Tout a commencé en 2017 par une idée simple : transformer un espace « vert » du campus Jean Zay en un lieu de respiration. Validé par le CRHSCT (Comité Régional Hygiène, Sécurité et Conditions de Travail) de la DR06, le jardin Vert-Tige est devenu bien plus qu’un espace de culture : c’est une clairière de bien-être, un « lieu de lien tranquille » au cœur de nos vies professionnelles.

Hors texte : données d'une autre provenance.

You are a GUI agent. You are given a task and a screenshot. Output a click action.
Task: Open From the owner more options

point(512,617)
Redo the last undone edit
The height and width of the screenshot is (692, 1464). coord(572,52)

Un laboratoire de biodiversité à ciel ouvert depuis 2018, le jardin vit au rythme des saisons, des envies, des expérimentations et des réseaux :
- Point de collecte officiel du programme CiTIQUE, soutenu par les kits et l’expertise du CPIE de Champenoux — véritable ancrage local du réseau « Tous Chercheurs » — le jardin fait dialoguer la pratique du sol et la rigueur scientifique. Ici, nous apprenons que la recherche ne se limite pas aux laboratoires : en participant à la collecte et à l’observation, nous devenons toutes et tous des chercheurs en herbe, acteurs d’une science citoyenne qui, à l’image du vivant, se cultive ensemble.
- Des ateliers de semis avec la MJC Nomade aux nichoirs en cours de préparation avec la LPO, nous apprenons à « écouter chanter les arbres » et à partager l’espace avec la faune notamment sauvage qui traverse le campus.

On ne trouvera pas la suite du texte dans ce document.